As I stood observing the women, it struck me. Not a single one of them was questioning whether or not they belonged. They were not questioning their identity as a Maasai. Every single woman wore similar clothes; their dresses following the same sewing pattern and jewelry using the same beads. They spoke the same language; their native tongue sustaining the decades of oral tradition. They acted the same; from dancing to sitting they mirrored each other’s posture. They looked the part, they spoke the part, they acted the part. There was no questioning if they were a Maasai. In fact, I doubt that question has ever even gone through their mind.

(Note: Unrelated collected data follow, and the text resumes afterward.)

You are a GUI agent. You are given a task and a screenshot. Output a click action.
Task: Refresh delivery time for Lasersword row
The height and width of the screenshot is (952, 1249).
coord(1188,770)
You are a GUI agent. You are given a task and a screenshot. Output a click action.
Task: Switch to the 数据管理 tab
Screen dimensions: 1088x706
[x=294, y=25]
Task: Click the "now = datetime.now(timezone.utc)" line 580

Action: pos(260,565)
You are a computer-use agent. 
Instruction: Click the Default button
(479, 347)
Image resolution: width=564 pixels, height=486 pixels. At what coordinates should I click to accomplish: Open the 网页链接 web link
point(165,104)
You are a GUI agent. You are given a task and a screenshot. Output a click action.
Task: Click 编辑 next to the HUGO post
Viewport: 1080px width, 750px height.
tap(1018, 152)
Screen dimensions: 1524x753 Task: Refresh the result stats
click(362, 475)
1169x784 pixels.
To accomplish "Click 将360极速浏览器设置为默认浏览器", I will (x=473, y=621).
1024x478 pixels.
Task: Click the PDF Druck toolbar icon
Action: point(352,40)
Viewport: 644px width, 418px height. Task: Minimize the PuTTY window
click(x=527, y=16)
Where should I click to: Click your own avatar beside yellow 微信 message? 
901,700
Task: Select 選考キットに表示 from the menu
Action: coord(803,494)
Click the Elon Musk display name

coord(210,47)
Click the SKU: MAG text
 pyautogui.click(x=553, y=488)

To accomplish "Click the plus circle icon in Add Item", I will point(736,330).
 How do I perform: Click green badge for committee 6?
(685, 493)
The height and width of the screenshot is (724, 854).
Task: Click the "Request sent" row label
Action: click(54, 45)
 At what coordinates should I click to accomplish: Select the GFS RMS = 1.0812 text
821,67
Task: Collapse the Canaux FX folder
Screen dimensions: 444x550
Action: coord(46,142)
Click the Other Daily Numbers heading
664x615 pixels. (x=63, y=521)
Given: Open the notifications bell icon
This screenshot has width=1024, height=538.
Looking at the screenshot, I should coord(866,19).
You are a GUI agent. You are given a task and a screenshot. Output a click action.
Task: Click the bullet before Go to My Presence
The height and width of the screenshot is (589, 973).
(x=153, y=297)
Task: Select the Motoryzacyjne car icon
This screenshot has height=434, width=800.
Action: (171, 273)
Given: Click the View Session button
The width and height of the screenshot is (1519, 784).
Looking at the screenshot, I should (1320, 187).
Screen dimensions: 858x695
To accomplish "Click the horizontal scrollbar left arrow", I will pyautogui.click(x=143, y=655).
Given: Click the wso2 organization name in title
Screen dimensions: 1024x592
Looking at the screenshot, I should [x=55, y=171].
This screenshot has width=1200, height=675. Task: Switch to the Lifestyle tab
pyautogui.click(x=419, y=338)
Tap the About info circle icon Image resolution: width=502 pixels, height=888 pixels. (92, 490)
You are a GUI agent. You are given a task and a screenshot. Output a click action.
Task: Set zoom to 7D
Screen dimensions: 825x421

That sort of unquestioned belonging is something I believe all of us long for. The desire is deep in our souls. We don’t have to consciously tell ourselves to crave belonging, it just is there. Hardwired from the very beginning we yearn for the day we do not second guess our place, our role, in society.

As a believer, we do not have to strive.

“But to all who did receive him, who believed in his name, he gave the right to become children of God.” (John 1:12)

Every ounce of me believes that God desires for His children to be so confident in our belonging in His family that we don’t get entangled with pointless pursuits (2 Tim 2:4). He wants us to fully embrace our place as His royal chosen priesthood (1 Peter 2:9). He has given us the Holy Spirit to help guide our actions and our speech (Phil 2:13; 1 Cor 6:11). Not to mention that He has given us His image (Gen 1:27). We are thoroughly His.

Even though it is sometimes very tempting to question whether or not we “belong,” we have assurance that we are His. And since we are His (and I say this knowing it is so very hard sometimes) we should be so marked by Him that we “look,” speak, and act like Him. Every believer shares in this belonging, regardless of any other factor.

Our belonging is twofold. We belong to God. Once we confess our need for God’s forgiveness through the sacrifice of Jesus’ death and the hope in the resurrection, our belonging to God is secure. Additionally, just like the Maasai look, speak, and act like Maasai, we as Christians are given the ability to walk in the newness of life and look, speak, and act like Christ.

What if instead of “you’ll know a Maasai when you see one” it was said “you’ll know a Christian when you see one.”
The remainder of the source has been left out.